The different studies can be categorized into four research subjects:

• Carcass and meat quality;
• Nutrition and effects of different ingredient supplements;
• Genetics.

• Carcass and meat quality.

Regarding meat and meat products, Leite et al. (contributions 1 and 2) studied the quality of three products (loin, “cachaço”, and shoulder) and the meat and fat quality (contribution 3) of Bísaro pork, a Portuguese breed, as well as some healthy meat aspects such as the reduction in salt and the absence of nitrite in the cure process. Beyond the physicochemical characterization, the studies also provide information about the sensory quality of the products. The meat quality of Nero d’Abruzzo pig, a native breed of Central Italy, in comparison with commercial meat products obtained from hybrid pigs was given in a study conducted by Ianni et al. and Roberts et al. (contributions 4 and 5, respectively). Their studies on the growth performance, body composition, and meat quality of Mangalica pigs suggest that higher price points for Mangalica pork in niche markets are justified. Their research demonstrates the unique qualities of Mangalica pork, which command premium prices due to superior marbling and tenderness compared to conventional pork. Also, in relation to the Mangalica breed, Charlton et al. (contribution 6) studied the optimal harvest weight, which is between 82 and 102 kg. In a study examining the meat processing characteristics between Duroc-sired (DS) and heritage breed Large Black (LB) pigs, contribution 8 pointed out that methods to improve lean percentage and processing yields while preserving potential desirable flavor traits in LB pigs would be beneficial to improve product quality and probable commercial integration.

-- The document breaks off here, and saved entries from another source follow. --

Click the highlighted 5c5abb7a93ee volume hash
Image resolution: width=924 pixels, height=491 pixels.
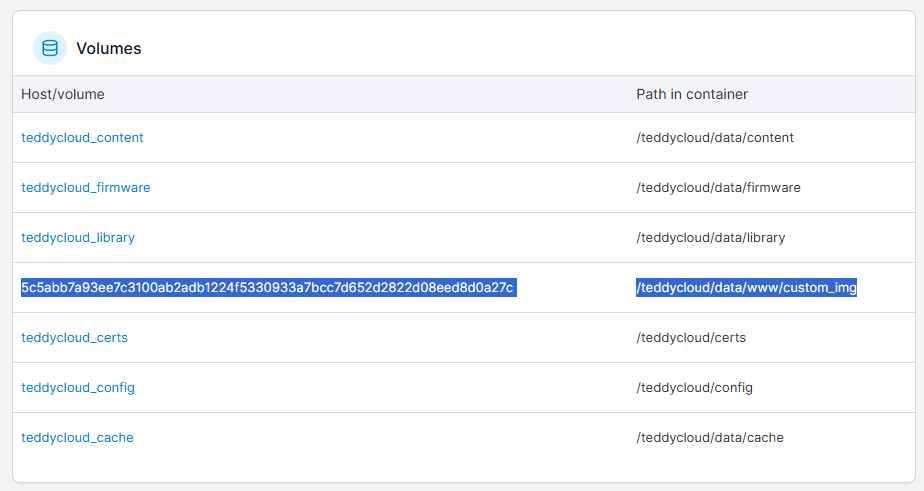(269, 288)

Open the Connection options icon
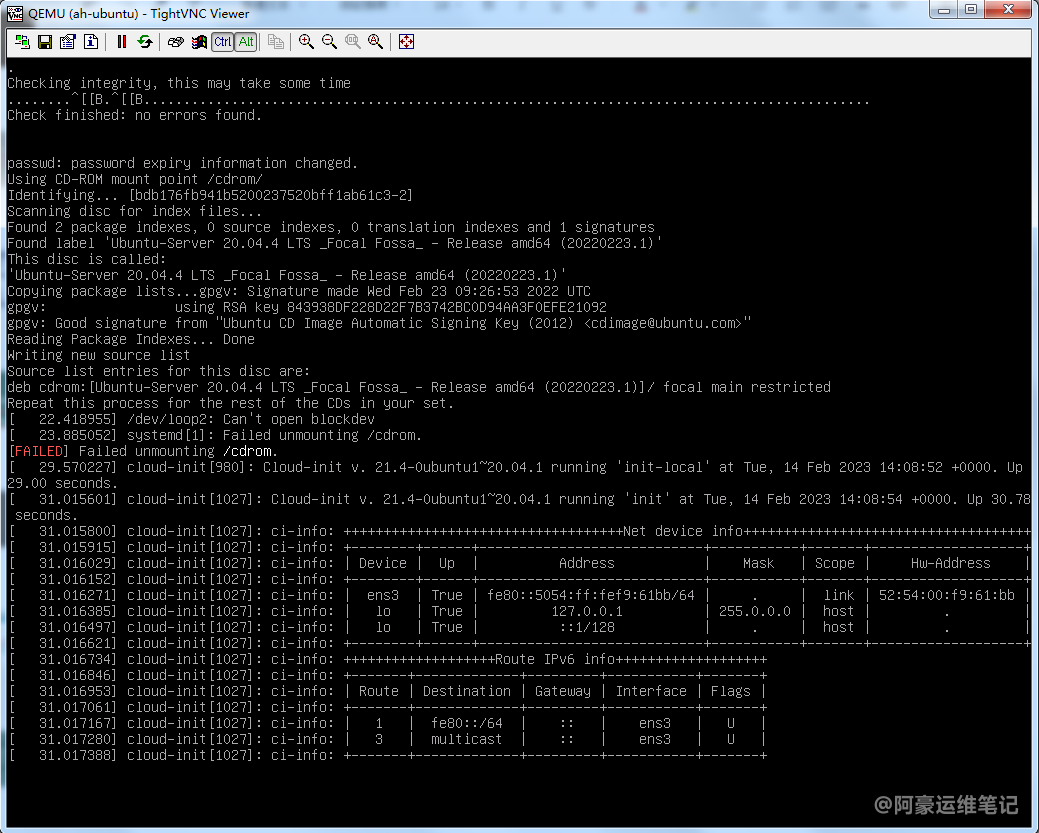click(68, 42)
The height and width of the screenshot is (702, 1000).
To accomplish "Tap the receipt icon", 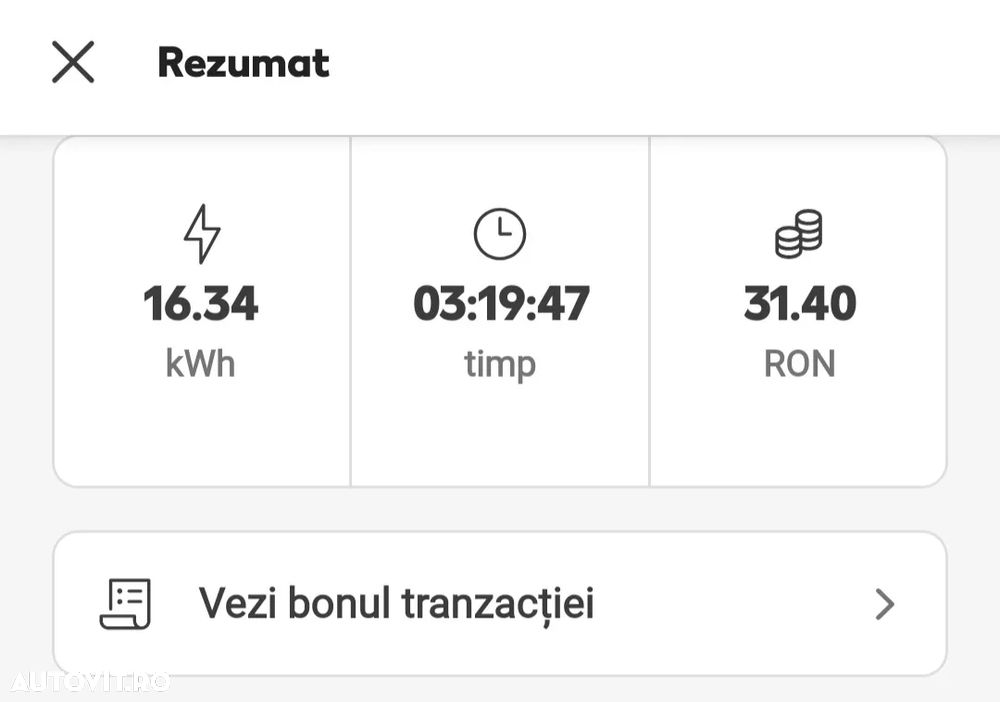I will pos(126,604).
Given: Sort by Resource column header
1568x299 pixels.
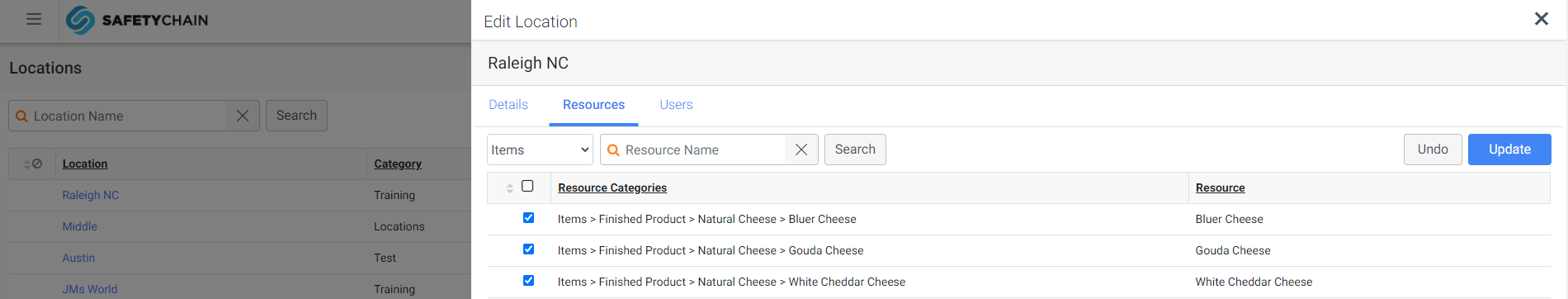Looking at the screenshot, I should (1220, 188).
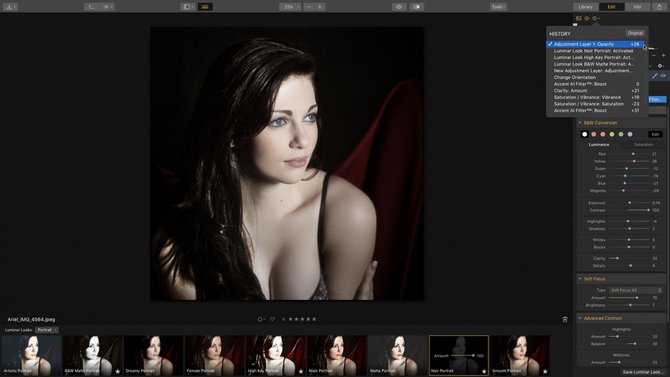Click the quick preview eye icon
The width and height of the screenshot is (670, 377).
pyautogui.click(x=399, y=7)
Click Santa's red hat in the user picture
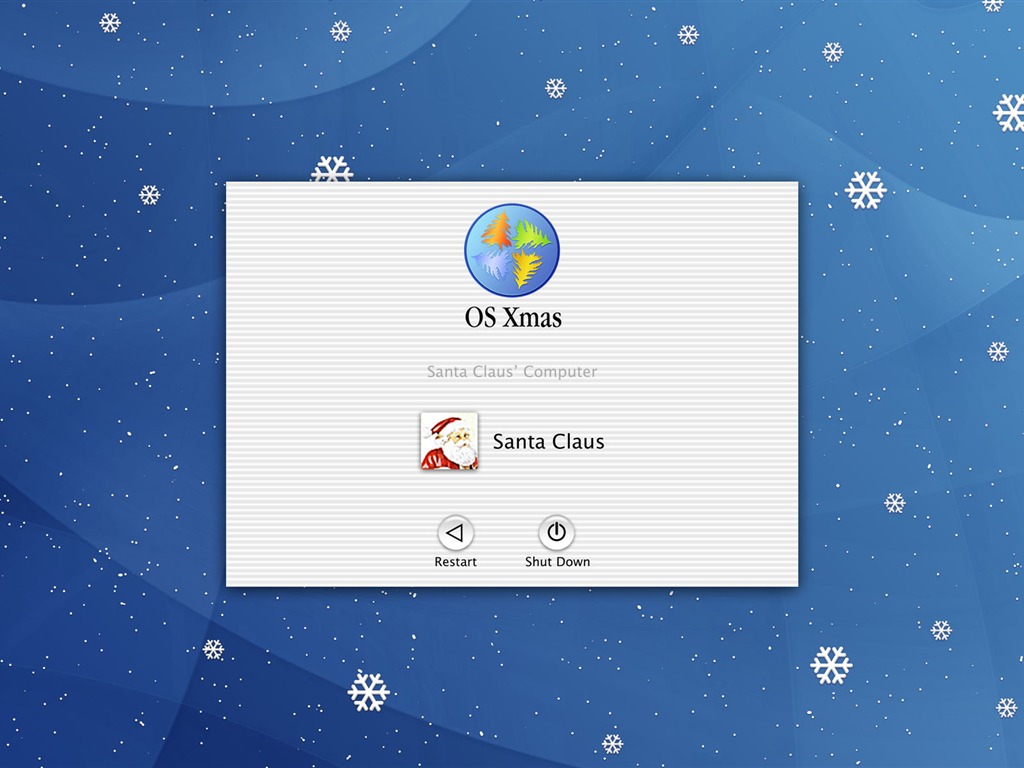The height and width of the screenshot is (768, 1024). [441, 427]

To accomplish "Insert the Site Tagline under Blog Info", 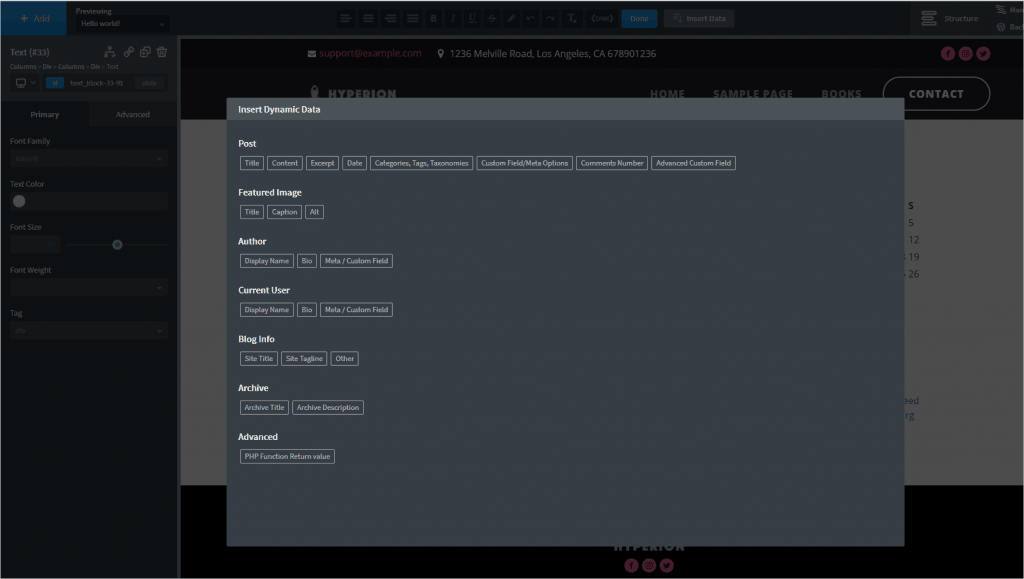I will [x=303, y=359].

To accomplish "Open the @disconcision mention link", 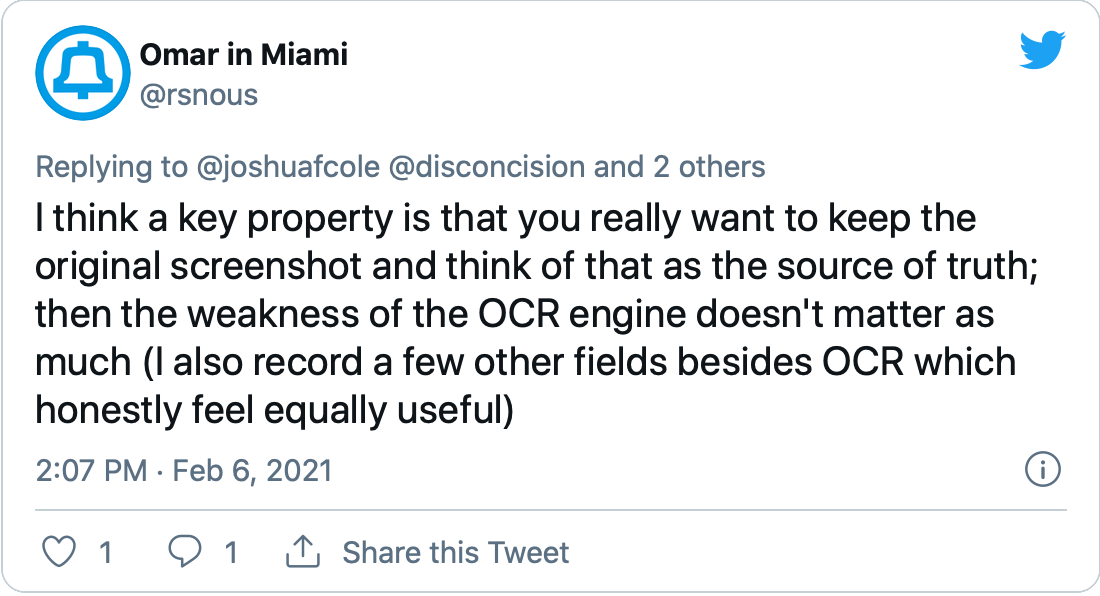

• Nutrition and effects of different ingredient supplements.

Working with Bísaro, the effect of different olive cakes on the pig diet was studied from the perspective of using highly polluting waste from the olive oil extraction industry (contributions 1 and 3). The effects of dietary betaine supplementation on growth performance, meat quality, and the muscle lipid metabolism of growing–finishing pigs were studied by Fu et al. (contribution 8), and they concluded that betaine supplementation at 1200 mg/kg could increase the growth performance of growing–finishing pigs and improve the meat quality and IMF content. Also, the effects of perilla cake supplementation in a low-lysine diet on Thai crossbred finishing pigs’ productivity, carcass and meat quality, and fatty acid composition were evaluated by Sringarm et al. (contributions 9); they verified that the meat quality was improved, particularly intramuscular fat, as well as the marbling score. However, the mechanism by which perilla cake combined with a low lysine content alters fatty acid deposition in pigs requires further investigation.

• Genetics.

One study aimed to identify the related candidate genes of backfat quality and to preliminary clarify the molecular regulatory mechanism underlying pig backfat quality phenotypes; it was performed in Beijing Black pigs by Liu et al. (contribution 10), enhancing the current understanding of these mechanisms and providing a foundation for further studies. Predicting that the skeletal muscle fiber types can affect pork quality parameters, Wei et al. (contribution 11) used an isobaric Tag for Relative and Absolute Quantification (iTRAQ)-based proteome in three full-sibling Duroc × Meishan female pigs to identify the key proteins affecting the skeletal muscle fiber types. The authors found 12 genes overlapping between differentially expressed genes and differentially abundant proteins, which are the key candidate genes regulating the formation of skeletal muscle fibers. Pei et al. (contribution 12) determined the lipidomics of subcutaneous fat in myostatin (MSTN) single-copy mutant pigs and evaluated the variations in the lipid contents of the subcutaneous fat from MSTN+/− and wild-type Large White pigs via ultra-performance liquid chromatography–quadrupole/Orbitrap mass spectrometry. The results confirmed that MSTN participates in the regulation of fat metabolism, and the reduced expression of MSTN can ultimately influence the accumulation of lipid contents in the subcutaneous fat of pigs.